TEXT TO READ:
↓

In an era defined by rapid financial shifts, institutional investors are navigating an increasingly complex landscape. A global energy crisis and geopolitical uncertainty resulting in inflation shocks and increased correlations have fundamentally reshaped market dynamics.

“The path forward lies in expanding beyond traditional investment frameworks. Markets are no longer behaving in predictable ways,” Jan Erik Saugestad, CEO of Storebrand Asset Management.

“We increasingly see that investors look beyond equities and bonds and incorporate alternative assets such as real estate, infrastructure, and private equity when building resilient portfolios.”

A Broader Investment Universe

The rationale for alternative investments is rooted in diversification, an idea famously articulated by Nobel laureate Harry Markowitz, who described it as “the only free lunch” in finance. In practice, this means combining assets with low correlation, to reduce overall portfolio risk while improving return potential.

“If we look at infrastructure investments, they typically show a correlation of roughly 0.3 with equities and 0.15 with investment-grade credit,” Saugestad explains. “That makes them highly effective as a stabilizing component in a portfolio.”

But diversification is only part of the story. Real assets also offer structural advantages in today’s macroeconomic environment. Many infrastructure and real estate investments generate steady, long-term cash flows tied to essential services, such as energy, water, transportation, and communications, often with built-in inflation protection. 

“These are assets that people rely on every day,” Saugestad says. “They provide predictable revenue streams and can help preserve purchasing power in periods of rising prices.”

From Abstraction to Tangibility

Despite their advantages, alternative investments have historically been perceived as opaque or complex. Saugestad believes this perception is beginning to shift, as investors increasingly recognize the tangible nature of these assets.

“There is something fundamentally reassuring about investing in things you can see and understand,” he says. “Our direct investments in real estate and infrastructure are not just financial instruments, they are physical assets that generate real income and deliver measurable societal value.”

Whether it is renewable energy installation producing electricity or a transportation network generating ticket revenues, these investments bridge the gap between financial performance and real-world impact.

In an industry often dominated by abstract models and market volatility, this tangibility offers both clarity and confidence.

The Ownership Advantage

Private equity occupies a distinct position within the alternatives landscape. Unlike listed equities, it offers investors not only access to companies off the public markets, but also the ability to exert meaningful influence over strategy, operations, and long-term value creation.

“We have been investing in private equity since 1999, one of the earliest Nordic institutions to build a systematic program in the US and European markets,” Saugestad says. “Nearly three decades of relationship-building have given us privileged access to top-tier managers and opportunities that are often unavailable to new entrants.”

↑

DATASET CONTENT:
↓

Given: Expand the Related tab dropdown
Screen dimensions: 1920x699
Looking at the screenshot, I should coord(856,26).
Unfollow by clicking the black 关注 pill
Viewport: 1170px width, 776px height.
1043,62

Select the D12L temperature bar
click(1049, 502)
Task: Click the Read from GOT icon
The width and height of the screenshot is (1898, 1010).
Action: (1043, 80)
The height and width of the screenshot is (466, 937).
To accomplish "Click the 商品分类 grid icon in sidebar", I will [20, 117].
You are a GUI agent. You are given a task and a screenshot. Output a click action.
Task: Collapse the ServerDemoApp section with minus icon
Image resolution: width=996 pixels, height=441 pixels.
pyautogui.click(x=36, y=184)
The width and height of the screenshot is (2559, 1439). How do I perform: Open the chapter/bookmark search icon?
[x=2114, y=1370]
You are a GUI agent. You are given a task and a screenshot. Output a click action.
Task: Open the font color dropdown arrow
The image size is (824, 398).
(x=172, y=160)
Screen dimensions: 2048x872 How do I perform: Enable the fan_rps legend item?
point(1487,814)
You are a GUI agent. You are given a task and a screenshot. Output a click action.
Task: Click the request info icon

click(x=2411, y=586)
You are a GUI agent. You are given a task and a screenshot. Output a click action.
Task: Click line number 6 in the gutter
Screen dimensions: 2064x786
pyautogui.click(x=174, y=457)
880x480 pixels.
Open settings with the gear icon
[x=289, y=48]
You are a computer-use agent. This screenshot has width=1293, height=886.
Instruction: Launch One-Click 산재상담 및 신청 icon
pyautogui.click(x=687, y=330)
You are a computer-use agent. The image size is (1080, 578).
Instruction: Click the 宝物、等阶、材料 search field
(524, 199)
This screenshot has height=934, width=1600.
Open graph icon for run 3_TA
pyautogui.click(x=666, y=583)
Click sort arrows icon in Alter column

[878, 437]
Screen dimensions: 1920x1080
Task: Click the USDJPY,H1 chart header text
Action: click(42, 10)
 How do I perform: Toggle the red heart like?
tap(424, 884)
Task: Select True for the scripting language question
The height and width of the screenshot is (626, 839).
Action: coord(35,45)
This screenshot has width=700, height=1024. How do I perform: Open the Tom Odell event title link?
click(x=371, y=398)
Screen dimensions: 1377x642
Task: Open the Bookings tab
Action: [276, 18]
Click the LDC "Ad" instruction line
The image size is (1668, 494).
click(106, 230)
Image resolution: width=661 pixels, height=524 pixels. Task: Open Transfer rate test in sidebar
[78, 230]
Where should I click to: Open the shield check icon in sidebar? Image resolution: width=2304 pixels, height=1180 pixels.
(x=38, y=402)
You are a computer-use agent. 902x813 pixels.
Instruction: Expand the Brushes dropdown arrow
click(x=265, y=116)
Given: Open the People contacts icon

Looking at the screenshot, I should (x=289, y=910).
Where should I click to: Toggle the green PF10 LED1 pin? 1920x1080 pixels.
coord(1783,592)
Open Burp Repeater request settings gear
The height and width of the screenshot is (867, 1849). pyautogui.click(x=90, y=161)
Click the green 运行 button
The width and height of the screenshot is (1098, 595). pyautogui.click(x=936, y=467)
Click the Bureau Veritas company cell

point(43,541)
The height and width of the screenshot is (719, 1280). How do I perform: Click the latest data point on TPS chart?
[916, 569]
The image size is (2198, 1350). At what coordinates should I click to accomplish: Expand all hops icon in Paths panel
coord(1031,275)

↑

WHAT YOU HAVE TO DO: Please write the next part of the article on alternative investments, starting right after its last paragraph. The items come from a different source than the article.

EXERCISE RESULT:
Access and Alignment

A key differentiator for Storebrand Asset Management is its structure. Backed by the Storebrand Group’s life insurance companies as anchor investors, the firm is able to access large-scale opportunities that are typically beyond the reach of many institutions.

“Our clients benefit from co-investing alongside long-term capital with aligned interests,” Saugestad explains. “It gives them access to high-quality opportunities in mature markets with relatively low regulatory risk.”

The Challenge of Time

While the benefits of alternative investments are increasingly clear, they require a shift in mindset. Unlike liquid public market assets, many of these investments are designed for long-term horizons, often spanning 10 to 20 years.

“The biggest hurdle for many investors is psychological,” Saugestad notes. “Committing capital for decades requires a different way of thinking.”

To address this concern, Storebrand in some cases offers a liquidity mechanism that allows investors to exit under certain conditions, providing an added layer of flexibility in an otherwise illiquid asset class.

“It gives investors greater confidence to commit, knowing there is an option to adjust if their situation changes,” he adds.

The Value of Partnership

Institutional investors are steadily increasing allocations to private markets, particularly infrastructure, private equity, and real assets, signaling a structural shift toward alternatives. At its core is a need for deeper exposure to the real economy, alongside more resilient and diversified returns.

As markets grow more complex, the role of experienced advisors and trusted partners becomes ever more critical. Investors are seeking not just access, but guidance.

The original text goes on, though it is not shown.